Il libro tratta di storia recente, degli ultimi quarant’anni di ristorazione in Italia. Un periodo di grande fermento che, però, ha fatto a pezzi quello che il maestro Gualtiero Marchesi raccontava a quel tempo: “Fu Paul Bocuse a dirmi che la cucina francese decadrà quando i cuochi italiani si renderanno conto del patrimonio di ricette e prodotti che hanno, invece di dimenticarlo per ignoranza, per esterofilia, per moda”. Quello che, invece, è avvenuto è proprio questo e il libro di Mauro Bassini lo racconta in maniera egregia, con un po’ di ironia ma con tanta verità. Tutto è accaduto quando gli chef italiani hanno intrapreso una strada che arrivava dalla Costa Brava in Spagna dove, negli anni ’80, si celebrava il genio di Ferran Adrià. Ma copiare non è facile e tutto si è ridotto a insapore e tecnologia; il genio copia, il mediocre imita, diceva giustamente Pablo Picasso. Le cotture a bassa temperatura hanno imperato ovunque nell’alta ristorazione fino a lambire qualche cucina di trattoria. Bassini che lo ricorda, con molti esempi, nella ricostruzione di questi ultimi quarant’anni, fino ad arrivare all’oggi, dove rimane una “cucina disorientata e inquieta”, un dibattito fuorviante sulla morte o meno del fine dining. Noi crediamo che basti tornare alla profezia di Paul Bocuse e riprendere in mano, lavorandole il poco che basta, le straordinarie materie prime dei nostri territori per, come scrive Bassini, “ritrovare nei piatti quei gusti che, purtroppo, abbiamo in gran parte perduto”.

Storia dell’alimentazione

J.L. Flandrin e M.Montanari

Editore Laterza

Pagine 750

54 euro www.laterza.it

Non c’è più gusto

Mauro Bassini

Minerva editore

Pagine 158

Euro 16,90

www.minervaedizioni.com

Storia dell’alimentazione

Quello che descriviamo è un’opera uscita, nella sua prima edizione nel 1997, quasi trent’anni fa, ma resta il saggio più importante per tutti quelli che vogliono conoscere conoscere l’evoluzione della storia alimentare dalla preistoria ai giorni nostri.

La Storia dell’alimentazione di Jean-Louis Flandrin e di Massimo Montanari è davvero il più completo, leggibile, appassionante saggio dei tanti che parlano di cibo. Si raccontano storie e leggende che ti trascinano in mondi lontani, ma anche la storia delle tradizioni alimentari, delle tecniche produttive, degli scambi commerciali, delle forme conviviali e degli usi quotidiani in Europa e non solo.

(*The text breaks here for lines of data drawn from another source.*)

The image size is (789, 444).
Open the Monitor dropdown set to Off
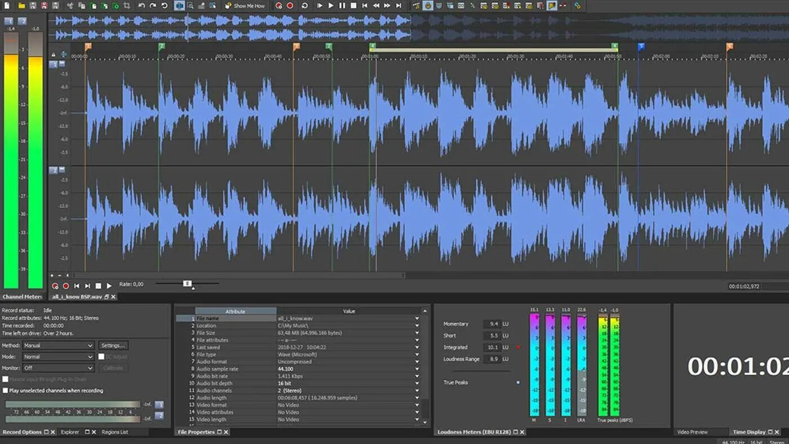[58, 368]
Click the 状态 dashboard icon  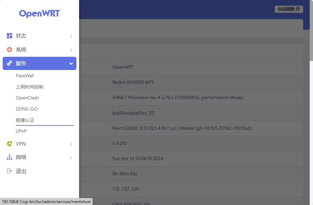[10, 36]
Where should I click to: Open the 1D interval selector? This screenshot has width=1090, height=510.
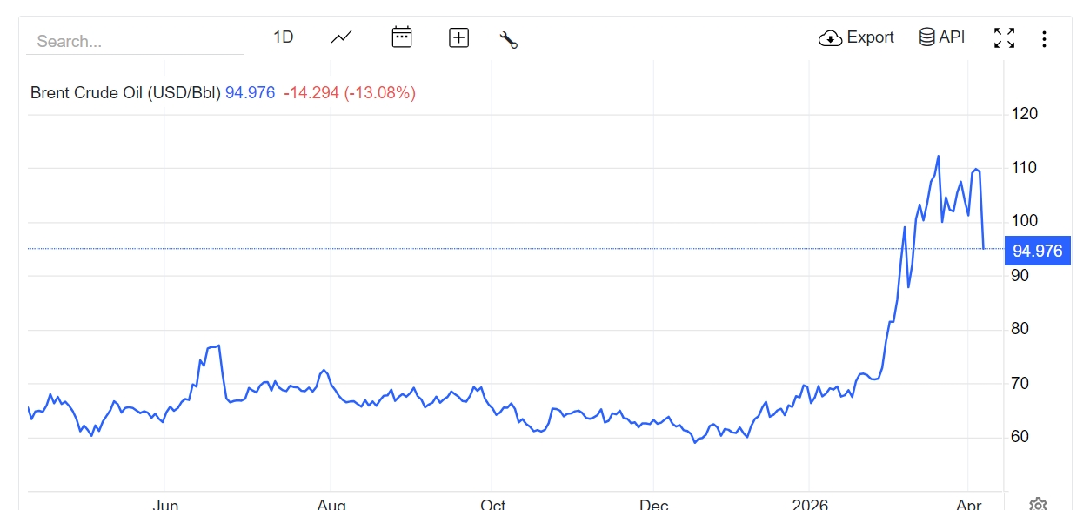pyautogui.click(x=284, y=37)
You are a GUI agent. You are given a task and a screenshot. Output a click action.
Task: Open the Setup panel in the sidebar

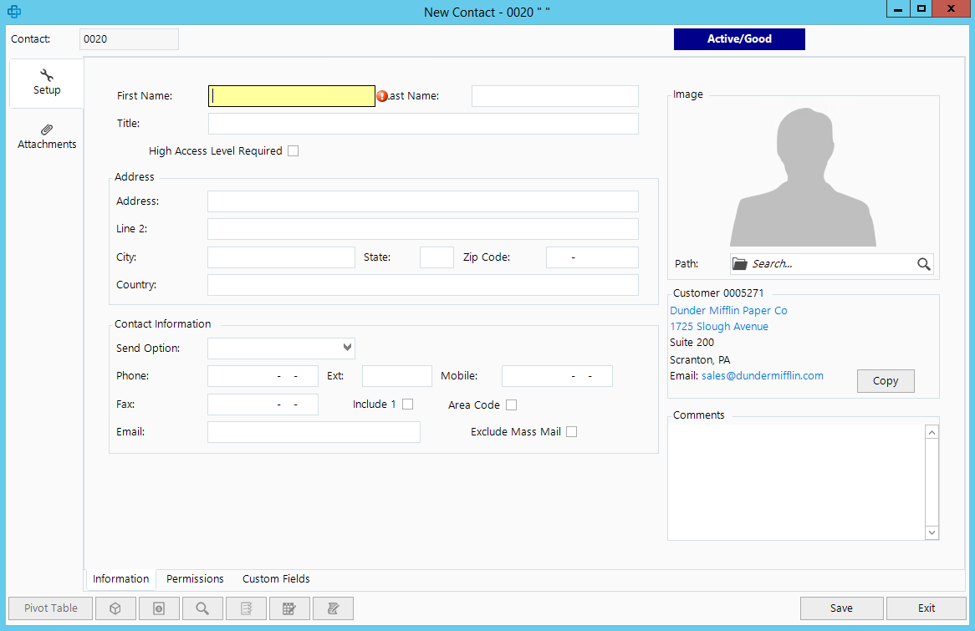[46, 83]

Leggendolo si impara il valore del cibo, come soggetto di scambi culturali tra genti diverse, come elemento economico fondamentale nei rapporti tra gli stati, come combinazione di stili di vita. È un grande, affascinante viaggio storico-gastronomico, come scrivono i due autori nell’introduzione, dal cibo degli antichi romani alle tavole imbandite del Rinascimento, dalle cucine regionali europee all'avvento dei McDonald's. Si smontano pensieri comuni come quello che la pasta la portò in Italia Marco Polo o che il pâté di fegato grasso sia stato inventato nel 1788, a Strasburgo. In realtà, le paste italiane non sono venute dalla Cina, né sono arrivate da Venezia, ma si sono diffuse dal Mezzogiorno, dove erano conosciute molto prima del viaggio in Oriente di Marco Polo e nel 1739 si trovano già, in Les Dons de Comus, dei «piccoli pâtés di fegato grasso”. Esempi di come i due autori riportino sotto la giusta luce la storia dell’alimentazione.